Systemic Blood Pressure (pp. 704–706; Figs. 19.6–19.7)
A. The pumping action of the heart generates blood flow; pressure results when blood flow
is opposed by resistance (p. 704).
B. Systemic blood pressure is highest in the aorta, and declines throughout the pathway
until it reaches 0 mm Hg in the right atrium (p. 705; Fig. 19.6).

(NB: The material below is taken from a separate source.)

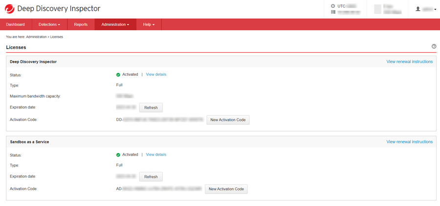Click the traffic throughput graph icon

[x=377, y=9]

C. Arterial blood pressure reflects how much the arteries close to the heart can be stretched
(compliance, or distensibility), and the volume forced into them at a given time (p. 705;
Fig. 19.6).
1.
When the left ventricle contracts, blood is forced into the aorta, producing a peak in
pressure called systolic pressure (120 mm Hg).
2.
Diastolic pressure occurs when blood is prevented from flowing back into the
ventricles by the closed semilunar valve, and the aorta recoils (70–80 mm Hg).
3.
The difference between diastolic and systolic pressure is called the pulse presssure.
4.
The mean arterial pressure (MAP) represents the pressure that propels blood to the
tissues.
D. Capillary blood pressure is low, ranging from 40–20 mm Hg, which protects the
capillaries from rupture, but is still adequate to ensure exchange between blood and
tissues (p. 705; Fig. 19.6).
E. Venous blood pressure changes very little during the cardiac cycle, and is low, reflecting
cumulative effects of peripheral resistance (pp. 705–706; Fig. 19.7).
VIII. Maintaining Blood Pressure (pp. 706–713; Figs. 19.8–19.12; Table 19.2)

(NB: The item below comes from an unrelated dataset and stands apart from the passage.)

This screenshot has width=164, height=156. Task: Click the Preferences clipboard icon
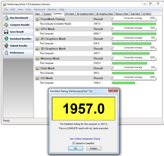point(6,53)
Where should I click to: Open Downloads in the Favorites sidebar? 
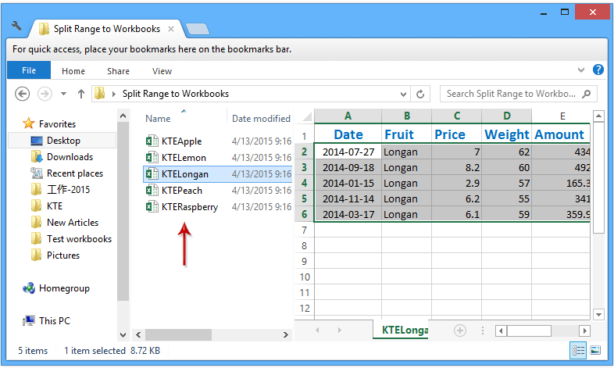pos(70,157)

A. Blood pressure varies directly with changes in blood volume and cardiac output, which
are determined primarily by venous return and neural and hormonal controls (p. 706; Fig.
19.8).
B. Short-term neural controls of peripheral resistance alter blood distribution to meet
specific tissue demands, and maintain adequate MAP by altering blood vessel diameter
(pp. 706–709; Fig. 19.9).
1.
The vasomotor center is a cluster of sympathetic neurons in the medulla that controls
changes in the diameter of blood vessels.
2.
Baroreceptors detect stretch and send impulses to the vasomotor center, inhibiting its
activity and promoting vasodilation of arterioles and veins.
3.
Chemoreceptors detect a rise in carbon dioxide levels of the blood, and stimulate the
cardioacceleratory and vasomotor centers, which increases cardiac output and
vasoconstriction.
4.
The cortex and hypothalamus can modify arterial pressure by signaling the
medullary centers.
C. Chemical controls influence blood pressure by acting on vascular smooth muscle or the
vasomotor center (p. 709; Table 19.2).
1.
Norepinephrine and epinephrine promote an increase in cardiac output and
generalized vasoconstriction.
2.
Atrial natriuretic peptide acts as a vasodilator and an antagonist to aldosterone,
resulting in a drop in blood volume.
3.
Antidiuretic hormone promotes vasoconstriction and water conservation by the
kidneys, resulting in an increase in blood volume.
4.
Angiotensin II acts as a vasoconstrictor, as well as promoting the release of
aldosterone and antidiuretic hormone.
5.
Endothelium-derived factors promote vasoconstriction, and are released in response
to low blood flow.
6.
Nitric oxide is produced in response to high blood flow or other signaling molecules,
and promotes systemic and localized vasodilation.
7.
Inflammatory chemicals, such as histamine, prostacyclin, and kinins, are potent
vasodilators.
8.
Alcohol inhibits antidiuretic hormone release and the vasomotor center, resulting in
vasodilation.
D. Long-Term Mechanisms (p. 710; Figs. 19.10–19.11)
1.
The direct renal mechanism counteracts an increase in blood pressure by altering
blood volume, which increases the rate of kidney filtration.
2.
The indirect renal mechanism is the renin-angiotensin mechanism, which counteracts
a decline in arterial blood pressure by causing systemic vasoconstriction.